TamU-K
- Full name: Tampere Unitedin kannattajat ry
- Nicknames: Sinipaidat, Tampereen ylpeys
- Founded: 11 September 2009; 17 years ago
- Dissolved: 30 November 2015; 10 years ago
- Ground: Pyynikin urheilukenttä
- Chairman: Heikki Wilen
- Manager: Mika Suonsyrjä
| Home colours | Away colours |

= TamU-K =

Finnish football club

TamU-K was a football club based in Tampere, Finland. It was founded in 2009 as a supporters' trust for Tampere United, who then played in the Finnish top division Veikkausliiga. After the Football Association of Finland banned Tampere United from Finnish football at the eve of the 2011 season under still-unproven allegations of third party influence in the club, the supporters' trust took upon themselves to maintain the club's legacy in Finnish football by starting a team in the bottom division Kutonen for the 2012 season. In the next four seasons the club earned three promotions, and handed over its spot in Kolmonen, the fourth highest level of football in Finland, back to Tampere United. Currently the club does not have any activities.

==History==
TamU-K was founded by supporters of Tampere United on September 11, 2009, as a supporters’ trust. The aim was to gain a voice within the club and buy shares to the club when it hit financial difficulties. The original purpose of the supporters’ trust changed when the Tampere United was thrown out of Veikkausliiga in April 2011, and the football Association of Finland subsequently banned the club from all competitions. At this point the supporters' trust decided to enter a team into a recreational football league for the 2011 season. The limited company that ran Tampere United declared bankruptcy in the summer of 2011.

In 2012 TamU-K entered Kutonen, the division at the bottom of the Finnish football pyramid. After a successful regular season with 13 wins, one draw and two losses, the team earned promotion to Vitonen by winning two promotion playoff matches. The final match against Tahmelan Vesa, a 4–2 victory, was played at Pyynikki Stadium in front of a crowd of more than 400 people. In 2013 TamU-K played in Vitonen, and gained promotion to Nelonen by Finishing at the top of the table 16 points ahead of the second-place team (20 wins, 1 draw, 1 loss).

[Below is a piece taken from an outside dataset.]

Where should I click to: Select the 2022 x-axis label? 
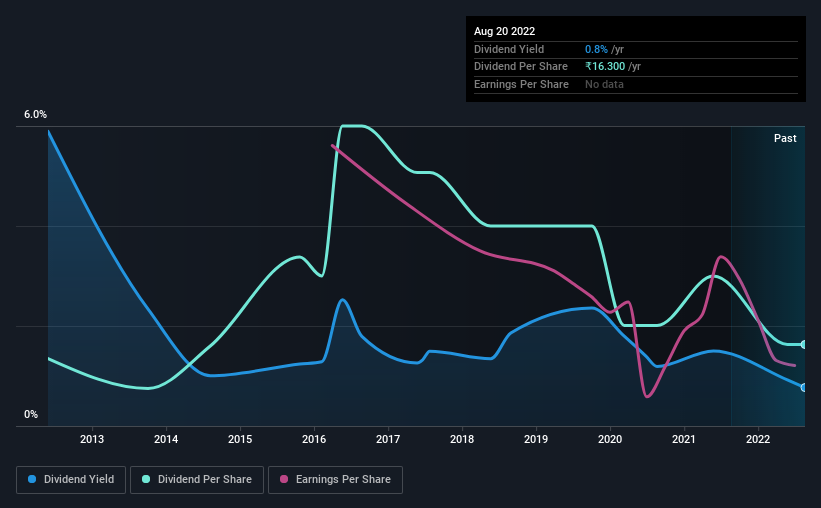[x=758, y=439]
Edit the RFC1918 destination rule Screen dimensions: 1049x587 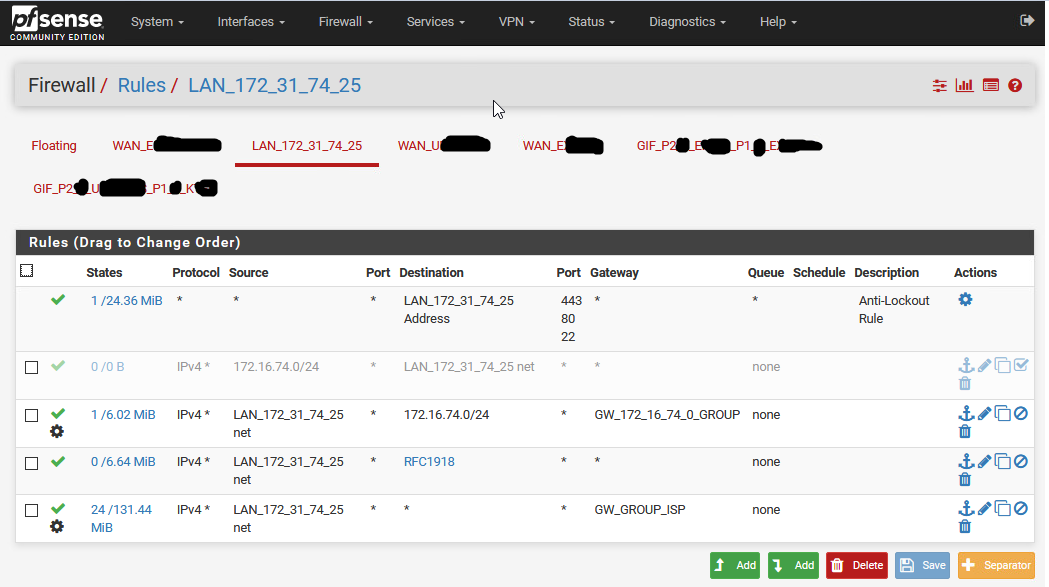tap(984, 461)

In 2014, in addition to the first team that played in Nelonen, the club had a second team playing in the bottom division Kutonen, and a third team in a recreational league. In addition, the club had six youth teams ranging from six-year-olds to seventeen-year-olds.

The 2014 TamU-K finished second in Nelonen. The season ended in a loss in the promotion playoff match away at FC Rauma. In 2015 TamU-K played another season in Nelonen, and earned promotion to Kolmonen. The deciding match, the last of the season, was a 2–1 win over FC Teivo, giving TamU-K a one-point advantage on the table against the second-place team Parolan Visa.

In the lead-up to the 2016 season all the teams playing under TamU-K were handed over to Tampere United, which is now a fan-owned club and controlled by the same supporters that founded and ran TamU-K.